JUNE 2023 - REITs: Soft Landing or Recession?

Updated: Jul 20, 2023

"Success depends upon previous preparation, and without such preparation there is sure to be failure." - Confucius

  • PERFORMANCE: Serenity Alternative Investments Fund I returned –0.74% net of fees in June. Over the past 5 years the Fund has returned +11.8% annually versus +4.6% for the REIT index.

  • FACTORS OR SECTORS: In a rapidly changing economy, how should we approach REITs?

  • QUANT INTELLIGENCE: Is the model signaling a soft landing or recession?

  • PREPARATION: How Serenity is preparing for multiple economic scenarios.

It was a beautiful Christmas eve in suburban Iowa.

Snow blanketed the ground, covering the forested backyard in a beautiful layer of pristine white. The family was gathered, relaxing and enjoying some stress-free holiday time. Dogs chasing each other through the house, Christmas classics drifting over the airwaves as the smell of warm cookies wafted through the air. The scene was right out of a Hallmark Christmas movie.

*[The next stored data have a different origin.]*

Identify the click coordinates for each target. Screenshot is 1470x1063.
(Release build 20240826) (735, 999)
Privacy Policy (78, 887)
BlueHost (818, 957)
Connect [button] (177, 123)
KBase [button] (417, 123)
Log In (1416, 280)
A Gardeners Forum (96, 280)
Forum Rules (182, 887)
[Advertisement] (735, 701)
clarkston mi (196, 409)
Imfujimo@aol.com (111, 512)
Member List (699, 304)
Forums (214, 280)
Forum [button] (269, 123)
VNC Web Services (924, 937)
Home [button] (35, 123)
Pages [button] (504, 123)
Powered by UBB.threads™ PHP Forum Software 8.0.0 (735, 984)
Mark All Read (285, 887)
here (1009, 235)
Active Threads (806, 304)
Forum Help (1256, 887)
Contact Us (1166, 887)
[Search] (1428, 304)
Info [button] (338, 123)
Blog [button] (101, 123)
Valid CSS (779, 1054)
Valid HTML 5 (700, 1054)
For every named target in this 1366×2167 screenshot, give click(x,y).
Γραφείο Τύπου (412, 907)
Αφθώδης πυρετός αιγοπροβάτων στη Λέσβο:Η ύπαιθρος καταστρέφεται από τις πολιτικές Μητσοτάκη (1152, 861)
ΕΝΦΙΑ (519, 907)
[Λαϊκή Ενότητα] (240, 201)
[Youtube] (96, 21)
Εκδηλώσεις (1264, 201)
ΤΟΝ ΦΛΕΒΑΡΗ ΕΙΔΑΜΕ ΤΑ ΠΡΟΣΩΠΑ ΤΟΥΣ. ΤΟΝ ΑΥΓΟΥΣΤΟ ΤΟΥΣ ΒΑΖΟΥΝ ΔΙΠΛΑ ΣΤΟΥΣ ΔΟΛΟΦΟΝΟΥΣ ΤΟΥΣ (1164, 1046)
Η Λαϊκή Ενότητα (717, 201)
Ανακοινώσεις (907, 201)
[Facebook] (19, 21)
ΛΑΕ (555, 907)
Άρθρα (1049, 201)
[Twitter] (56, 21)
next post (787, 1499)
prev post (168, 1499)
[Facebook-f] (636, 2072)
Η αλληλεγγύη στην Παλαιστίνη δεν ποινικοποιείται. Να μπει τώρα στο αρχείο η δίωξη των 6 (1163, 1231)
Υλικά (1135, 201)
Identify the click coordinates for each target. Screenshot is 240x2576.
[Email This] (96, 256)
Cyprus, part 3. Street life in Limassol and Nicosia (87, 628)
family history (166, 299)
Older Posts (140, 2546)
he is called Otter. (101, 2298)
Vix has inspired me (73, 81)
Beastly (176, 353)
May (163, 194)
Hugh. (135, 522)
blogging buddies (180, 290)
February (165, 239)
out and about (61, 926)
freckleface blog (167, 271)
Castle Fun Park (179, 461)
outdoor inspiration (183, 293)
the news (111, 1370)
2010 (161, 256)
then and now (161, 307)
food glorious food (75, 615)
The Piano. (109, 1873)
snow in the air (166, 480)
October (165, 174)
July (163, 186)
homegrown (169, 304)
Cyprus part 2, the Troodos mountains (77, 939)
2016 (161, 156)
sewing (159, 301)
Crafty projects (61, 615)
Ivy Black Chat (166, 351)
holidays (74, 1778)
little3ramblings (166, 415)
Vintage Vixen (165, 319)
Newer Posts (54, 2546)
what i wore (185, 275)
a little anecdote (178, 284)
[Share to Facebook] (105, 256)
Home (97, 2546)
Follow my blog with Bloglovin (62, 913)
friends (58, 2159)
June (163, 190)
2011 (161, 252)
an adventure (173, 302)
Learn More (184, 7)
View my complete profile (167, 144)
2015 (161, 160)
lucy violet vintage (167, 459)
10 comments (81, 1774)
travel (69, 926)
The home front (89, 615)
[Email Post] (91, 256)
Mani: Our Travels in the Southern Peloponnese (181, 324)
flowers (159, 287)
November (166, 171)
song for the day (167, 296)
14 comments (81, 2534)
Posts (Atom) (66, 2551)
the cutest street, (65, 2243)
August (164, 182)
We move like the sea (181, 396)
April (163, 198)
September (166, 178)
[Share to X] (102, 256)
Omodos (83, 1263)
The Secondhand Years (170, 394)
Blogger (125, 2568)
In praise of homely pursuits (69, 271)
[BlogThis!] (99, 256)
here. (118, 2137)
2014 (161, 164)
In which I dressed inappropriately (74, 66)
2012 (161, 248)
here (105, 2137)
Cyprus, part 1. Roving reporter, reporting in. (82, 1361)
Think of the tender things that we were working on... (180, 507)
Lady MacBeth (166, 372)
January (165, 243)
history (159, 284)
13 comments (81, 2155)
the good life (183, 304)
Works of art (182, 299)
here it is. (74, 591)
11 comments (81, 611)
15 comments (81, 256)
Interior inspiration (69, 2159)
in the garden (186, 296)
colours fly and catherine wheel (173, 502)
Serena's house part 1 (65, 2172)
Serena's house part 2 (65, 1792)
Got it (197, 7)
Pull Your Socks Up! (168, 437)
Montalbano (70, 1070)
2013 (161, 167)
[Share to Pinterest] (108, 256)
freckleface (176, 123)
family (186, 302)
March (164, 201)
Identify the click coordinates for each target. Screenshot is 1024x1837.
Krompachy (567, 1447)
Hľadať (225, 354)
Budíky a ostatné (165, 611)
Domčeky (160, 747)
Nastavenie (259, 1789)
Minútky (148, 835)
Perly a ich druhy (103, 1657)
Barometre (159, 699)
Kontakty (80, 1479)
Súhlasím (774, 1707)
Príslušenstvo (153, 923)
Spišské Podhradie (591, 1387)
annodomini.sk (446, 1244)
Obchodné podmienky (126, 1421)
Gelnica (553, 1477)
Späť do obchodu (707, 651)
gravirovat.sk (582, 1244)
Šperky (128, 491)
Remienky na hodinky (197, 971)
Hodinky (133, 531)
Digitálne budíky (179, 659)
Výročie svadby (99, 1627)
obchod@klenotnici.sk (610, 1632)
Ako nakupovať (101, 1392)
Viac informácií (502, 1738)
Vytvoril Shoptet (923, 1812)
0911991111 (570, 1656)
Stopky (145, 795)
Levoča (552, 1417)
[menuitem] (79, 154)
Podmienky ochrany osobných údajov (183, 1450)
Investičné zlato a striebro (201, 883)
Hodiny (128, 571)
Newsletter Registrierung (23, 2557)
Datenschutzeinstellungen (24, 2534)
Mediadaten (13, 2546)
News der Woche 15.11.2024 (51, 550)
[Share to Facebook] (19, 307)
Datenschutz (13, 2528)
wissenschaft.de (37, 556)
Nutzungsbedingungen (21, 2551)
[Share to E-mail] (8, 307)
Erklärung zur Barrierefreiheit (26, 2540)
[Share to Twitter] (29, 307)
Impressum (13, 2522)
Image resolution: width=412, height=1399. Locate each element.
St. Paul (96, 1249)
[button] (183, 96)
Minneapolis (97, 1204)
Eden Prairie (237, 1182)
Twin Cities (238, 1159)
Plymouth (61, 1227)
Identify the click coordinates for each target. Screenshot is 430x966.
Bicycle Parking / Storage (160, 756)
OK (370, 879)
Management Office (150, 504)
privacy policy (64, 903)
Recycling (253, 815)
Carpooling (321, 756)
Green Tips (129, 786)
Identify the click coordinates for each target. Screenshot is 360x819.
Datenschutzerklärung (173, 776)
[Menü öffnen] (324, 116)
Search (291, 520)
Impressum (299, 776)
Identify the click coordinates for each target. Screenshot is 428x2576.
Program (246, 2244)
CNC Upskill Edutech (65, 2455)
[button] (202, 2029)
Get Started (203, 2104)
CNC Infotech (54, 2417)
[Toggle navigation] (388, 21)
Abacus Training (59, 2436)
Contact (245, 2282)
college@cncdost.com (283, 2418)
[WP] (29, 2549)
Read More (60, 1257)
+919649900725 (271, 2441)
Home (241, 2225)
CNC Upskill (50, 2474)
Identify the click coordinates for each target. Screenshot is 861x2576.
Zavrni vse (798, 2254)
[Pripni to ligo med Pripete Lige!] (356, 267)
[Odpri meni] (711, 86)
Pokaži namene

And I felt like I was going to throw up.

The REIT market was down -4%, and the fund’s year to date returns were approaching -20%. The fund was losing money, my performance was miserable, and my confidence was melting like a snowman in the Sahara.

The contrast was stark. While everyone else in the house smiled and relaxed, I was doing everything in my power not to turn into an enraged version of the grinch. I was learning on the fly how to stay calm in a rapidly changing REIT environment.

By the end of that year (2018), the fund closed near all-time lows. The future of Serenity was very much in doubt. We had a choice to make. Stick to our guns despite our recent losing streak or close shop. It was not an easy decision.

In the end, it was our process that turned out to be the deciding factor. Was our quant model broken, or had we just suffered a few bad months? Had I suddenly forgotten how to pick REITs, after 7 years of doing so successfully? Or had we made a few mistakes in a tough market? At the end of the day, we leaned on our foundational principles, made a few tweaks to our strategy, and buckled down for the ride ahead.

The result? It turned out that Christmas eve was the bottom, and the fund returned +32% in 2019, +18% in 2020, and +45% in 2021 net of fees. That’s a three-year stretch of almost +30% annualized returns following the worst year in the fund’s history.

The moral of the story? Despite economic crosswinds and some recent under-performance, Serenity has a time-tested strategy that we continue to rely on. Whether we experience a soft-landing, a recession, or heck, an alien landing, we will continue to build a REIT portfolio that has strong historical cash-flow growth, attractively priced companies, and strong balance sheets and management teams.

Those foundational principles of our strategy will not change.

The economic data will change. REIT fundamentals will change. And as they do, our model will adapt, and our portfolio will change.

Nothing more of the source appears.